JRF's argument is a simple one. Levels of poverty in the UK are no longer decreasing and the government is still nowhere near meeting targets such as halving child poverty by 2010. To prevent poverty from falling off the government's priority list completely, the public needs to care about it, too.
But perceptions of the problem are skewed, and the report argues that the media play a big part in that. It's not just that there isn't much coverage, although that is a problem - a review of 40 hours of TV turned up just two direct references - but the kind of reporting matters, too.
Discussing UK poverty is seen as "worthy but not newsworthy"; in its review of the few reports that do get published, JRF avoids the word "boring", but "tired" and "clichéd" both make an appearance. There are also reality TV shows that turn poverty into a "spectator sport" - but nothing in between.
The result is that most people in the UK think of themselves as having "middle income", whether they're earning relatively little or sitting comfortably in the six-figure income bracket. Many believe that those who live in poverty have only themselves to blame; and most of us are angrier about the injustice of bankers' bonuses than unfairness at the other end of the economic scale.
Changing public opinion requires better media coverage, says JRF, calling for in-depth reporting and soap-opera storylines, rather than dry reports and sensationalism. Encouraging people living in poverty to get involved, either as case studies for stories or through home-grown blogs and radio stations, is recommended, too.

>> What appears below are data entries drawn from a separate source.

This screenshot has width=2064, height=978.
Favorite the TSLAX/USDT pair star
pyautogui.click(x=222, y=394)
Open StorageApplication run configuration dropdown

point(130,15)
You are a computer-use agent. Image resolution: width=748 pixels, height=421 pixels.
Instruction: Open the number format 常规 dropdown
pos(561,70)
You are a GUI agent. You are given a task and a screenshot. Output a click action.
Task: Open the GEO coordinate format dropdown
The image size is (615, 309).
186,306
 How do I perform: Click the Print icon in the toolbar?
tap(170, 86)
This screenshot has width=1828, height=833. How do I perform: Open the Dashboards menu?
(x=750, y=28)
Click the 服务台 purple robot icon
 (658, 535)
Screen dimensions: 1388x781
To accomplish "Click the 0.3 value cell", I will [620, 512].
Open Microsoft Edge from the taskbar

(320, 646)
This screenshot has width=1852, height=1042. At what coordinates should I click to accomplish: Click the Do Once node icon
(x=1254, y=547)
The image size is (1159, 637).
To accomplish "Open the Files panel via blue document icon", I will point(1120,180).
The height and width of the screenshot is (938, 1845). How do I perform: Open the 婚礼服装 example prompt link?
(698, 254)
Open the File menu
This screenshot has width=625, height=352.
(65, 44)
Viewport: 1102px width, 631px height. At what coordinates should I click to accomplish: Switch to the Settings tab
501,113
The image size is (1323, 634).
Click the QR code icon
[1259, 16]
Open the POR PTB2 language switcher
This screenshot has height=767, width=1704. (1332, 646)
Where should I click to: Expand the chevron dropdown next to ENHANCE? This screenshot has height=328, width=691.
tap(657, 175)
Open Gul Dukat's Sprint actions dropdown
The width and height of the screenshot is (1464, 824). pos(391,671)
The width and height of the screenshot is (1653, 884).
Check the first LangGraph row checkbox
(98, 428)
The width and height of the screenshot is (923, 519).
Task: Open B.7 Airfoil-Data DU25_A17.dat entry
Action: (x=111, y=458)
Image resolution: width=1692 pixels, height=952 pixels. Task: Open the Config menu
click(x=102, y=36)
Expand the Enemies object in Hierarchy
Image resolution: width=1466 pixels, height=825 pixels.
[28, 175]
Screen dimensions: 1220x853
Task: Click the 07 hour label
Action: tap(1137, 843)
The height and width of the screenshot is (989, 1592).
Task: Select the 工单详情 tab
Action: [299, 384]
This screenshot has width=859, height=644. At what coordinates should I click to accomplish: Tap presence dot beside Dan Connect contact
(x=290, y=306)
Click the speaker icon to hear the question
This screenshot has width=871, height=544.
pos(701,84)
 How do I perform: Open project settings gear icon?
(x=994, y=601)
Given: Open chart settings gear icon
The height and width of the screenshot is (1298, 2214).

It would be hard to deny that British poverty deserves more thoughtful coverage. At the NS, we try to offer some on these pages, and will continue to do so in coming weeks. But how big an effect would a shift in perception really have? There are some pretty strong indications - the response to those who opposed the Iraq war is an obvious example - that public opinion doesn't have much of an effect on how the government acts. But in the run-up to the election, Labour has 12 years' worth of promises on poverty to live up to, and the Tories have asked to be judged "on how we treat the
most vulnerable". It would be churlish not to take them up on the challenge.